I was still just waking up when I felt him shift from me. I frowned in response, and my eyes cleared slowly as I yawned, resting my head on one hand.

Then I saw him too, and the pleasant haze I was in was quickly replaced by surprise.

I was about to speak but he did first.

"Julie Scarborough," he growled at me, hands clenched into fists. I sat up tensely just as he vacated the bed with breakneck speed, picking up his pants from the floor.

"Well this is an unpleasant surprise," I snapped, my memories of a blissful night fading away into nothingness. Way to spoil the day, Julie.

"Trust me, the feeling is mutual. I should just kill you right now."

I laughed mirthlessly at him, "Kill me? Oh really? Wow! That’s rich of you, thinking you are strong enough to kill me. You would not be able to lay a finger on me Alpha Donald. That is your wishful thinking," I had gotten up from the bed, pacing dangerously and all but spitting venom at him for whatever had happened last night.

"This was your plan then? To take me unawares, trick me? Is that it? Rogues like you must not have a problem stooping so low to accomplish your goals!" He was ranting now.

"I was drunk!" I growled at him. "Why didn’t you stay away from me, huh?! Why is this my fault, and not yours?! What an Alpha you are!" I snarled in disbelief. How dare he!

He was now wearing pants, and turned facing me. His eyes spoke of intense hatred towards me, and he could see the same in my eyes.

We were now a great distance from each other.
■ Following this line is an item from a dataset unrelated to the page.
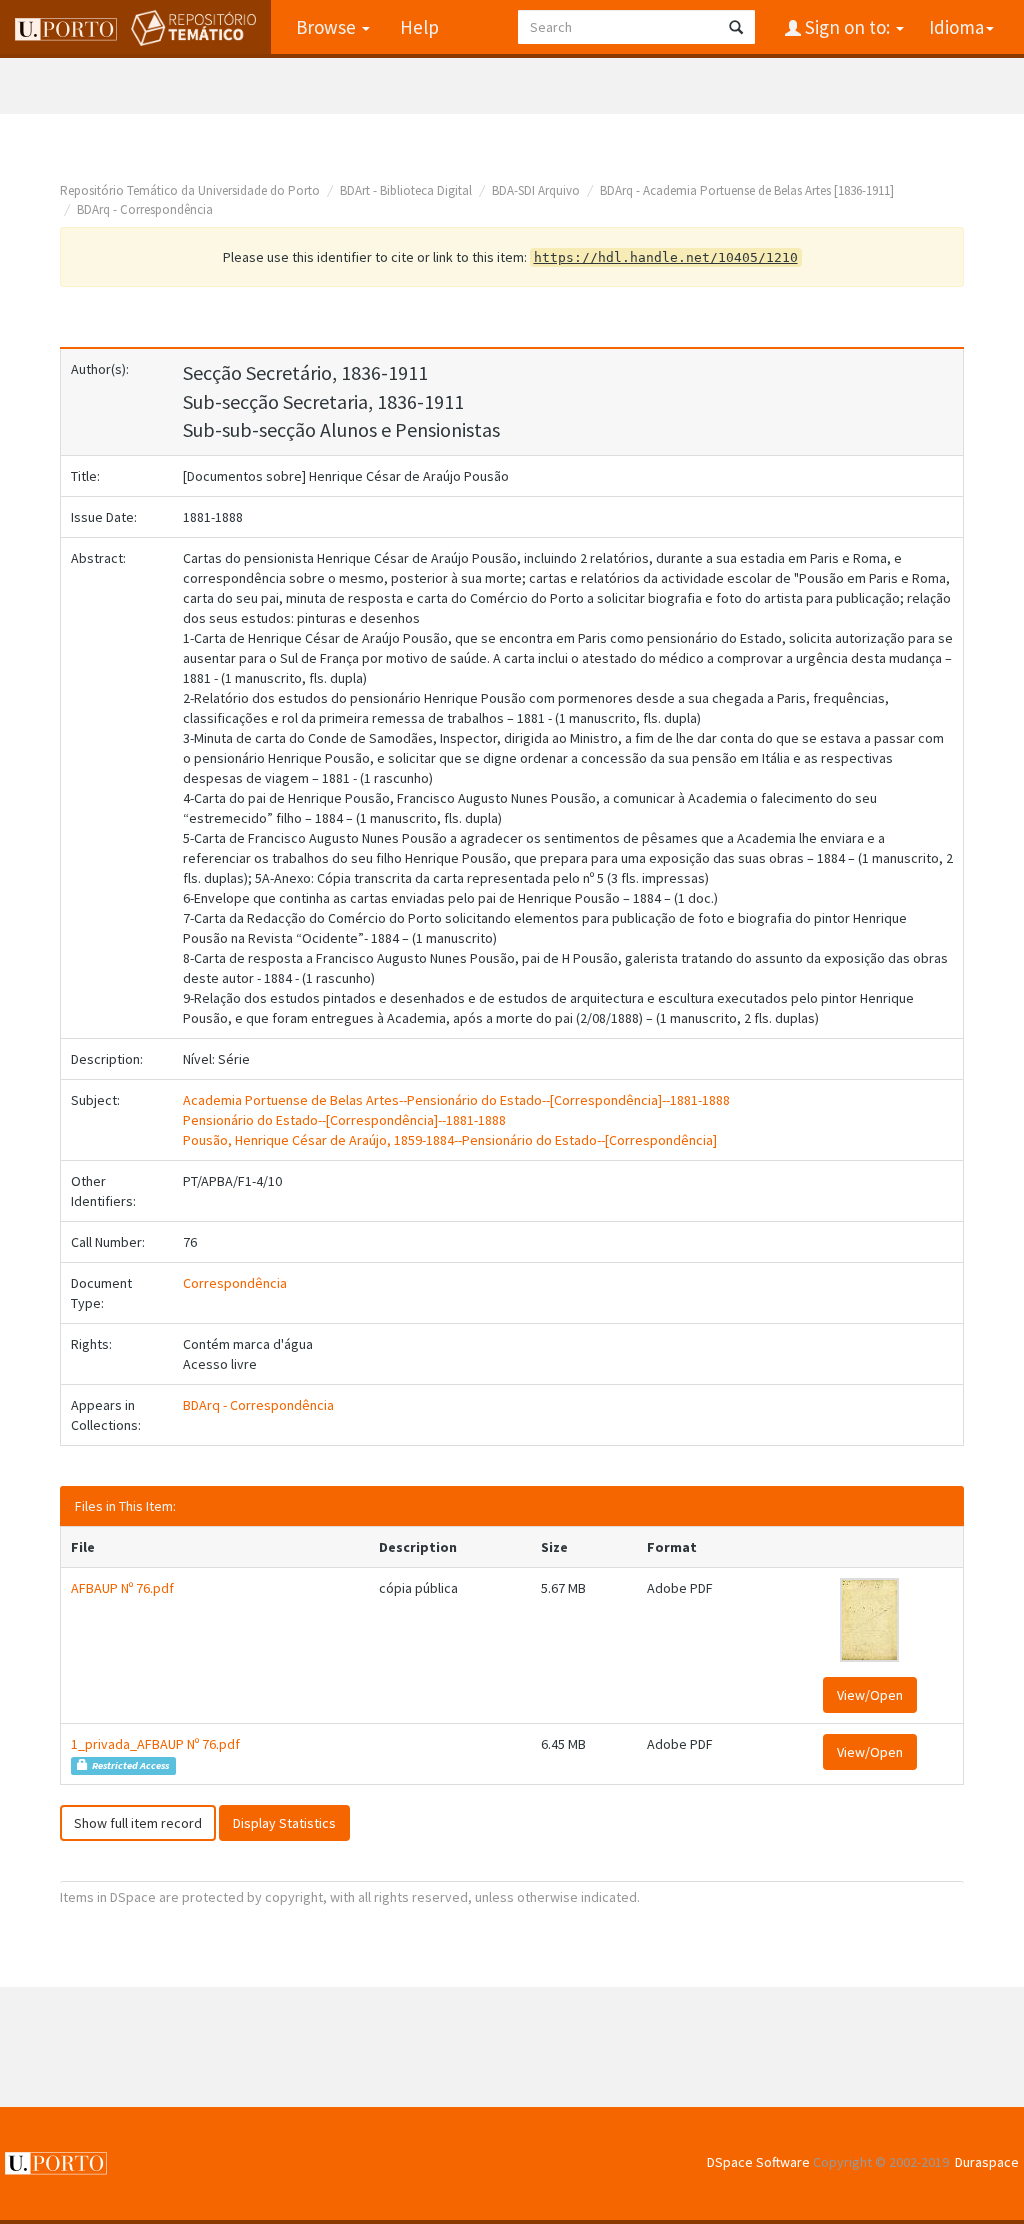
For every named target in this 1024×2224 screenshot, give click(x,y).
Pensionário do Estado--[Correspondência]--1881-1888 (344, 1120)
I faced him, my eyes could not help but look over his naked torso. I hated myself for it, pulling myself out of this haze of attraction. I looked away, frowning at my body betraying me at this moment. What was going on? I searched myself, turning to give him another glance, and it was then I saw him hold his chest as if he just felt a shockwave. As I was about to speak, I suddenly bowled over, my stomach feeling queasy. I looked up and my eyes met his. He had a dark look on his face.

I gasped, feeling it just the same as he did; a bond between the two enemies.

Mates.

How could we be mates? The Rogue and the Alpha? How ridiculous.

I looked at him, my eyes widened.

"No," I saw Donald stumble backwards in shock. I could see the five stages of grief played out on his face as I myself went through the same thing. Except for the last stage – acceptance. I would never accept this. Goddess forbid.

"You are not my mate," I whispered, anger coursing through me like an avalanche. Oh moon goddess, why him?

"I could say the same for you, Rogue," he bit out. "I reject you as my mate."

"As do I!" I felt a shiver run through me at her words. I turned away from him, speaking as I struggled to put on my dress, "We will pretend this never happened. Forget about all of this, Alpha." I could not help but bite out his title with hate. "Should we ever meet again, it will be on the battlefield." He growled and with that he exited the room, letting the door slam behind.